2.6. Feasibility of GF/Poly(V-Fa) Composites for Dental Fiber Post by FEA

Figure 5 shows the von Mises stress (σv) distribution in the root dentin structure and the post for the GF/poly(V-fa) composite posts with various GF contents. The magnitude of the maximum σv in the tooth structures and in the post was also recorded. It can be seen that the maximum σv presented at the dentin region and cervical thirds of the root and reduced from 20.900 to 20.885 MPa for the composite samples reinforced with GF of 33.0–66.3 vol%, respectively. The reduction in maximum σv in the dentin region caused by the composite post reinforced with a higher GF contents could be carried by the larger load fraction, i.e., 2.2069, 2.548, 3.4863, and 4.3082 MPa. This behavior was similar to the tooth restored with GF post based on bisphenol-A/aniline polybenzoxazine [18]. GF/poly(V-fa) composite at 53.5 vol% GF may be the material for a post application given its dentin-like elastic modulus and lower stress generation in the remaining dentin.
To evaluate the performance of the developed 53.5 vol% GF/poly(V-fa) composite post in comparison to commercial GF and gold alloy posts, the σv distribution on a restored tooth model was assessed and is presented in Figure 6. It was observed that all the models showed the highest σv in the cervical region of the dentin. Notably, the model restored with the composite post displayed a maximum σv value of 28.267 MPa, which was similar to 28.320 MPa for the model using the commercial GF post. The model restored with gold alloy post showed the lower maximum σv, i.e., 20.799 MPa, than the model restored with GF posts. The results indicate that the GF/poly(Vf-a) composite post can support a greater load fraction due to its elastic modulus being comparable to that of dentin. Furthermore, compared to restorations using gold alloy posts, the minimal color change seen at the apical third of the root indicates effective occlusal load dissipation, greatly lowering the risk of vertical fractures.

3. Materials and Methods

3.1. Materials

Vanillin (99%) and furfurylamine (>99%) were sourced from Sigma-Aldrich Pte. Ltd. in Singapore, while paraformaldehyde (AR grade) was obtained from Merck Co., Ltd. based in Darmstadt, Germany. All chemicals were utilized in their received state. Additionally, plain weave glass fiber (GF) fabrics with an areal density of 600 g/m2 were acquired from Thai Polyadd Ltd. Partnership (Bangkok, Thailand).

3.2. Benzoxazine Resin, Prepreg, and Composite Preparation

The bio-derived benzoxazine resin (V-fa) was synthesized through a solvent-free process utilizing biobased raw materials, vanillin, furfurylamine, and paraformaldehyde, in a molar ratio of 1:2:1. The reaction generated a dark brown liquid resin, achieved by continuously mixing the three ingredients for 40 min at 110 °C. The GF/poly(V-fa) composites using different GF contents of vol% were prepared as illustrated in Figure 7. The molten V-fa resin was then pre-impregnated onto GF at a temperature of 80 °C. Subsequently, the composite laminates underwent a preheating process at temperatures ranging from 150 to 170 °C for 3 h, before being cured at 180 °C for 2 h under a pressure of 15 MPa in a compression mold. The cured V-fa was characterized after cooling down to room temperature. The differential scanning calorimetry (DSC) technique indicated a complete curing conversion of 100% for the GF/poly(V-fa) composites, demonstrating that the composites were fully cured.

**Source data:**

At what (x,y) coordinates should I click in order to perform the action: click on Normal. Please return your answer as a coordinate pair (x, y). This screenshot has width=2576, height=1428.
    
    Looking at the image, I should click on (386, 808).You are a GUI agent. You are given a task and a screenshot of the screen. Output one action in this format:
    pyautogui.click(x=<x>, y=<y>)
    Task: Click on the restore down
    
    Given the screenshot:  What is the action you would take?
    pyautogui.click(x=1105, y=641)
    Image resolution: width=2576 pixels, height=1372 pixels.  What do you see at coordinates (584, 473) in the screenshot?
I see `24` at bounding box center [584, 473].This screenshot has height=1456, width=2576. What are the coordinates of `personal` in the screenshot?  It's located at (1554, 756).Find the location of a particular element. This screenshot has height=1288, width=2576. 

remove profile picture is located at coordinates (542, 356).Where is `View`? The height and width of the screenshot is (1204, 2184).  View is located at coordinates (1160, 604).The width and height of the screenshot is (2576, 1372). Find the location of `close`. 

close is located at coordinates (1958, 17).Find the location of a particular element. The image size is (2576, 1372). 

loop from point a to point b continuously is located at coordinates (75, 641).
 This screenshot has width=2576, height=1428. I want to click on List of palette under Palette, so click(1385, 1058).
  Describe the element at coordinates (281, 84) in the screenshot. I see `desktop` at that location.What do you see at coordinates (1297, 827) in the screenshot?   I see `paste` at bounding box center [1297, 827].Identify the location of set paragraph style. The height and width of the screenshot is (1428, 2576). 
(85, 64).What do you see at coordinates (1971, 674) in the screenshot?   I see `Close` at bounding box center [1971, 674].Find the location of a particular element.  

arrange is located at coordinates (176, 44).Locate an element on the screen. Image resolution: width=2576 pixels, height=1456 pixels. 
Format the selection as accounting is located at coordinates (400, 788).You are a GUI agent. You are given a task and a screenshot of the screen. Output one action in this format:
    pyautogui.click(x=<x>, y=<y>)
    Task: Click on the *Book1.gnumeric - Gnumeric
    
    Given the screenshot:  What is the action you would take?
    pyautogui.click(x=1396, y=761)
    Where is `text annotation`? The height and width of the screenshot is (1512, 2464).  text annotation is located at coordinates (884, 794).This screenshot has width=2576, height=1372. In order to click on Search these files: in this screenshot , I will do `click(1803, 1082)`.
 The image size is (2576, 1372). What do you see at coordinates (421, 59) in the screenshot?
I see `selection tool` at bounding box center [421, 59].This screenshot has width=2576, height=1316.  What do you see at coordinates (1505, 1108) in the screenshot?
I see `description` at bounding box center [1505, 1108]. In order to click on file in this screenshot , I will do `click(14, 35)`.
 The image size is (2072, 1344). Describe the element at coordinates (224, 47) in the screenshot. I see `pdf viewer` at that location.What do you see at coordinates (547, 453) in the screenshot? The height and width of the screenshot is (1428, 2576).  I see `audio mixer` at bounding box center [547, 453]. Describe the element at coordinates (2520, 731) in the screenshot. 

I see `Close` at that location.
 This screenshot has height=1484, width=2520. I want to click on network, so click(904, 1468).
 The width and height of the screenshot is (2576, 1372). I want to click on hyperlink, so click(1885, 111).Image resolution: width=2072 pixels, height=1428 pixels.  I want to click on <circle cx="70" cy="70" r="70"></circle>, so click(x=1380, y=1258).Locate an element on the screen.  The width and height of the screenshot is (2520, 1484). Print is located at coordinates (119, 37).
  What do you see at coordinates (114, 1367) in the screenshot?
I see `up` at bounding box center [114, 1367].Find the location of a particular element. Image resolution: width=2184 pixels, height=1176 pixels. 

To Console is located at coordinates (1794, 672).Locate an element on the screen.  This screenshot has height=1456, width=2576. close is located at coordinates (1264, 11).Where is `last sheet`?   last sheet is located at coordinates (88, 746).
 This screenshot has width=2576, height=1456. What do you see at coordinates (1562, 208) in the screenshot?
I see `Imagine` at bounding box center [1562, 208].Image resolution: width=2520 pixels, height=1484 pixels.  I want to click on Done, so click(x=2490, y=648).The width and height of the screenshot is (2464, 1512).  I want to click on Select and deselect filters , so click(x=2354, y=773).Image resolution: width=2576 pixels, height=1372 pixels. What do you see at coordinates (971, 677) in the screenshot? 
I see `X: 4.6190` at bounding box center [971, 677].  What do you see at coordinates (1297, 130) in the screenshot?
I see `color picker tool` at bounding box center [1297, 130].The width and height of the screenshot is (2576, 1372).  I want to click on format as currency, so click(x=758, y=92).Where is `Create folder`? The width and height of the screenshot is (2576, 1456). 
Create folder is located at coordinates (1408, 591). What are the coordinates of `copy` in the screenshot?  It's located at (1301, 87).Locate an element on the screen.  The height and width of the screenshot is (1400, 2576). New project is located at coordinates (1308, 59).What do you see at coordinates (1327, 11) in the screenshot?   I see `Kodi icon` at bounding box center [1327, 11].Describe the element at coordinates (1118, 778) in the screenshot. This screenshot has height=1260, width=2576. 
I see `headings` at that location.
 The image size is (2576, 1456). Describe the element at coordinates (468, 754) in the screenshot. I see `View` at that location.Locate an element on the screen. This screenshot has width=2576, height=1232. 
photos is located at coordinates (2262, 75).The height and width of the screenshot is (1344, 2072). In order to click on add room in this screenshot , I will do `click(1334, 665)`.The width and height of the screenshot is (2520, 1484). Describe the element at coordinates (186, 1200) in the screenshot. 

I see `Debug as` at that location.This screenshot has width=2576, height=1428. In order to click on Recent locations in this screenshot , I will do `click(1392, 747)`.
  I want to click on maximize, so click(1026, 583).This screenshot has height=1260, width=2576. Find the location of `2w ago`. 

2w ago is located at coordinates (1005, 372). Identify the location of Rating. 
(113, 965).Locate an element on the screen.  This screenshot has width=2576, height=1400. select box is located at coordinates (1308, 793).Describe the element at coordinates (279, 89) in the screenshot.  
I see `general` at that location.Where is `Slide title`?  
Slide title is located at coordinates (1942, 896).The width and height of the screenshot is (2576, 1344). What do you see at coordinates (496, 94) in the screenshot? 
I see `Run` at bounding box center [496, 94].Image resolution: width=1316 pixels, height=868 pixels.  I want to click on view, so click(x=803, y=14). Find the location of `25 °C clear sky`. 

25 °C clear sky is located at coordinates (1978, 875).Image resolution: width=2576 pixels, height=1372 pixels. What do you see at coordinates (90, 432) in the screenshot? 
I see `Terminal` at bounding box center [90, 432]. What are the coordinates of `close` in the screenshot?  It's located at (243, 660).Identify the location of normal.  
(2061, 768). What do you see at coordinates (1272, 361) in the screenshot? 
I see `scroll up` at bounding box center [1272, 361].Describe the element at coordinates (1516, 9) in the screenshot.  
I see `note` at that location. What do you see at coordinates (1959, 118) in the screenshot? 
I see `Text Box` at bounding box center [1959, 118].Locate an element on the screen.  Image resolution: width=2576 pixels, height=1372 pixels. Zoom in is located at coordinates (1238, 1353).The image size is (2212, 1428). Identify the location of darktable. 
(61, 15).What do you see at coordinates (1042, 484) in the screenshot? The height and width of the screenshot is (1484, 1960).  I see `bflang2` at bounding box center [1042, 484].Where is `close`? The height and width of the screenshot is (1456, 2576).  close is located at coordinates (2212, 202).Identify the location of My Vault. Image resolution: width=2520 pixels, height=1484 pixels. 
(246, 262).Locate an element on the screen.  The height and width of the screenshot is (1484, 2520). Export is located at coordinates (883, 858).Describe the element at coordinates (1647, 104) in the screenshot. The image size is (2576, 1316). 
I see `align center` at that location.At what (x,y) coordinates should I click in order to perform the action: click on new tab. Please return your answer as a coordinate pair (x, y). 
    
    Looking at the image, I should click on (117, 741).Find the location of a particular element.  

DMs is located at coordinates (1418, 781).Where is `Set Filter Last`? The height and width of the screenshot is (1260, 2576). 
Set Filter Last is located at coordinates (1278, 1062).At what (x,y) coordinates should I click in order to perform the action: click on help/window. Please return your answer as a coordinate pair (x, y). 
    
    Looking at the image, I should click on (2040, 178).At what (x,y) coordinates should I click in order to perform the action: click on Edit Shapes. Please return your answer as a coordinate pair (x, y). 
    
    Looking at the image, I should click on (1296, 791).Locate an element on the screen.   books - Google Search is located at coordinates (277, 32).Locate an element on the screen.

**Exercise set:**
[1] Render this sentence from the dental post study in Spanish: "All chemicals were utilized in their received state."
[2] Return the passage of the dental post study running from "Vanillin (99%) and" down to "Partnership (Bangkok, Thailand).".
[3] Resume the dental post study from the point where it stops.

**Task answers:**
[1] Todos los productos químicos se utilizaron tal como se recibieron.

[2]
Vanillin (99%) and furfurylamine (>99%) were sourced from Sigma-Aldrich Pte. Ltd. in Singapore, while paraformaldehyde (AR grade) was obtained from Merck Co., Ltd. based in Darmstadt, Germany. All chemicals were utilized in their received state. Additionally, plain weave glass fiber (GF) fabrics with an areal density of 600 g/m2 were acquired from Thai Polyadd Ltd. Partnership (Bangkok, Thailand).

[3]
The GF volume percentage in the poly(V-fa) composites V f can be calculated through Equation (2):
V f = W f / ρ f W f / ρ f + W m / ρ m
where W f is the weight of GF, W m is the weight of poly(V-fa), ρ f is the density of GF, and ρ m is the density of poly(V-fa). The ρ f and ρ m are 2.54 and 1.25 g/cm3, respectively.

3.3. Samples Characterization

The composite density is assessed through the water displacement method, following the guidelines set by ASTM D792-20 [47]. The three samples were tested, and their average density values were reported.
A differential scanning calorimeter, DSC1 Module from Mettler Toledo Ltd. (Bangkok, Thailand), was employed to measure the melting temperature (Tm) and curing characteristics of V-fa. Using a sample weight of 5 mg contained in an aluminum pan, the experiments were carried out in a N2 environment at a heating rate of 10 °C/min.
The Universal Testing Machine was used to analyze the composite’s flexural properties in compliance with ASTM D790M-93 [48]. The specimens’ measurements were 60 mm × 25 mm × 3 mm. A three-point bending test with a 48 mm support span and a crosshead speed of 1.2 mm/min was performed. The support span-to-thickness of the sample’s ratio is 16:1. Five samples of each composite composition were tested, and the average values were reported.
The dynamic viscoelastic analyzer (model DMA1, Mettler Toledo) was used to assess the samples’ dynamic mechanical characteristics. Throughout the process, a three-point bending test was used. At a frequency of 1 Hz and an amplitude of 30 μm, strain was measured. The samples, which had dimensions of 10 mm × 50 mm × 3 mm, were heated from 30 to 300 °C at a rate of 2 °C/min.
The Mettler Toledo thermogravimetric analyzer (model TGA1 Module) was used to evaluate the samples’ thermal stability. During the analysis, the specimens were heated from 25 to 800 °C at a rate of 20 °C/min while being continuously supplied with 50 mL/min of N2.
A thermomechanical analyzer (TMA) (Bruker-AXS, TMA 4010, Bangkok, Thailand) was employed to determine the CTE of the samples. The specimens, measuring 10 mm × 5 mm × 4 mm, were examined at an average heating rate of 5 °C/min within the temperature range of 100–200 °C, applying a constant load of 5 mN (0.5 g) in a nitrogen environment. The CTE for each sample was obtained by averaging three measurements.

3.4. Finite Element Analysis (FEA)

ANSYS Inc., in Canonsburg, Pennsylvania-based company, used the Design Modeler feature in ANSYS Workbench 2022 R1 (file version 22.1.0.2021111419) software to create the 3D model. The GF/poly(V-fa) composite post, gutta-percha, composite resin, dentin, crown, periodontal ligament, cortical bone, cancellous bone, and gingiva are all included in the model of the endodontically treated tooth, as shown in Figure 8a. The analysis of the 3D finite element method (FEM) was conducted using ANSYS Workbench 2022 R1 software. Subsequently, a 3D mesh was developed consisting of solid elements characterized by nodes. For the tooth restored with post models, there were 7074 elements and 13,195 nodes created (Figure 8b). A 100 N axial load was applied obliquely from the buccal to the lingual region at a 45° angle to the tip of the buccal cusp (Figure 8c). The outer surface of the bone could not move freely in any of the models.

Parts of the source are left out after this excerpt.